→ **Given problem**:
Can you quote every one of the items below word for word, leaving the pictures out?

[Records excerpted from a collection]
--- Start ---

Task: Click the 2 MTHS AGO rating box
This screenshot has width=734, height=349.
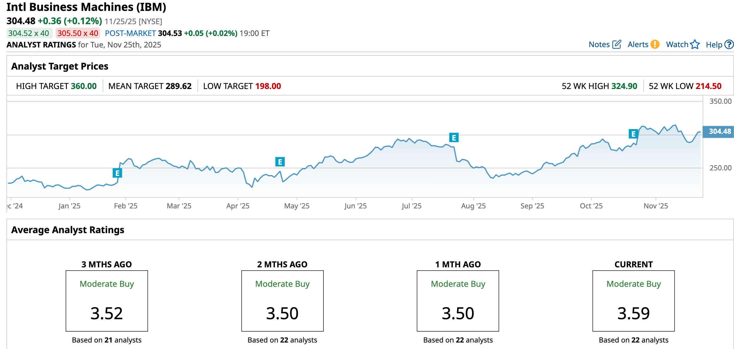Action: pos(282,301)
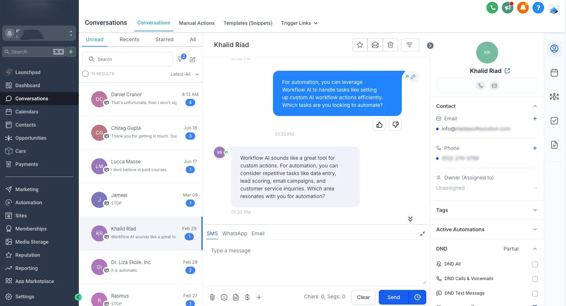Compose new message with pencil icon
Screen dimensions: 566x306
pos(193,59)
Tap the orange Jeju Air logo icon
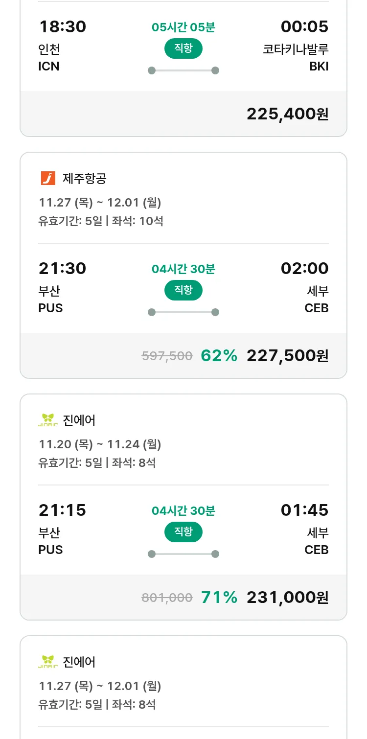The image size is (367, 739). [x=48, y=179]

--- End ---

→ **The result**:
Task: Click the 2 MTHS AGO rating box
This screenshot has width=734, height=349.
Action: pos(282,301)
Compose new message with pencil icon
Screen dimensions: 566x306
pos(193,59)
Tap the orange Jeju Air logo icon
The image size is (367, 739). [x=48, y=179]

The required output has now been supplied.